6. Yang paling parah: penumpangan tangan oleh awam untuk mendapatkan karunia Roh Kudus, praktek eksorsisme oleh awam dan istilah ‘baptisan Roh Kudus’?

Nampaknya harus dibedakan makna penumpangan tangan oleh para klerus/ terbaptis dan para awam. Rm. Boli SVD, pakar Liturgi di situs ini pernah menjelaskan bahwa penumpangan tangan dalam semua perayaan liturgi memang hanya boleh dilakukan oleh para tertahbis, seperti dalam sakramen- sakramen, seperti Ekaristi, Krisma, Pengakuan dosa, Tahbisan dan Pengurapan Orang Sakit.
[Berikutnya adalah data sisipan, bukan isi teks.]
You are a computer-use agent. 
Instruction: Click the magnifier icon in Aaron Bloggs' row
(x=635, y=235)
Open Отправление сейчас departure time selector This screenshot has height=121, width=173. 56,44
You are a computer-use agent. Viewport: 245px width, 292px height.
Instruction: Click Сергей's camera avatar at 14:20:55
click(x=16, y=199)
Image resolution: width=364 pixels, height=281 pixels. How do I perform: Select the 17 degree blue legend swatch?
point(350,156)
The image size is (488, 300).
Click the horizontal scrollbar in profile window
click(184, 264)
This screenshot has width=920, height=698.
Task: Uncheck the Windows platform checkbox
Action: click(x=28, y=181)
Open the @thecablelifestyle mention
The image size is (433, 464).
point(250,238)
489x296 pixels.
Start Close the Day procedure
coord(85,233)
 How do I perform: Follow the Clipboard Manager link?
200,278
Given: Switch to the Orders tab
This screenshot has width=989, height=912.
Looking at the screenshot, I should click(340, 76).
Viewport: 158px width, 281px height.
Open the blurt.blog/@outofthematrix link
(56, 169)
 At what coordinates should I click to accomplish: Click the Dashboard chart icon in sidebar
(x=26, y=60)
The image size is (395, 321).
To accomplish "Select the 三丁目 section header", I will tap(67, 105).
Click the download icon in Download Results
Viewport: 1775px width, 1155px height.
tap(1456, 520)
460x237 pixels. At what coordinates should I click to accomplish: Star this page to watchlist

Namun di luar liturgi, belum ada larangan resmi/ tertulis yang menyatakan bahwa orang awam dilarang menumpangkan tangan atas orang yang didoakan.
Lalu juga, harus dibedakan di sini, tentang praktek eksorsisme dan pelepasan. Yang umumnya dilakukan oleh awam adalah pelepasan, namun eksorsisme yang resmi adalah dari Uskup atau imam yang diberi kuasa oleh Uskup. Hal ini pernah dijelaskan Rm. Santo Pr., di sini, silakan klik.
Sekarang tentang istilah ‘baptisan Roh Kudus’. Agaknya penggunaan istilah ini memang tidak tepat. Anda benar, bahwa Gereja Katolik berdasarkan Kitab Suci hanya mengakui satu baptisan (Ef 4:5) dan karena itu istilah yang lebih tepat adalah “pencurahan Roh Kudus/ outpouring of the Holy Spirit” dan bukan “baptisan Roh Kudus/ baptism of the Holy Spirit.” Sebab baptisan memang hanya dapat diterima satu kali, namun rahmat Roh Kudus dapat terus ditambahkan/ dicurahkan berkali- kali sepanjang hidup kita.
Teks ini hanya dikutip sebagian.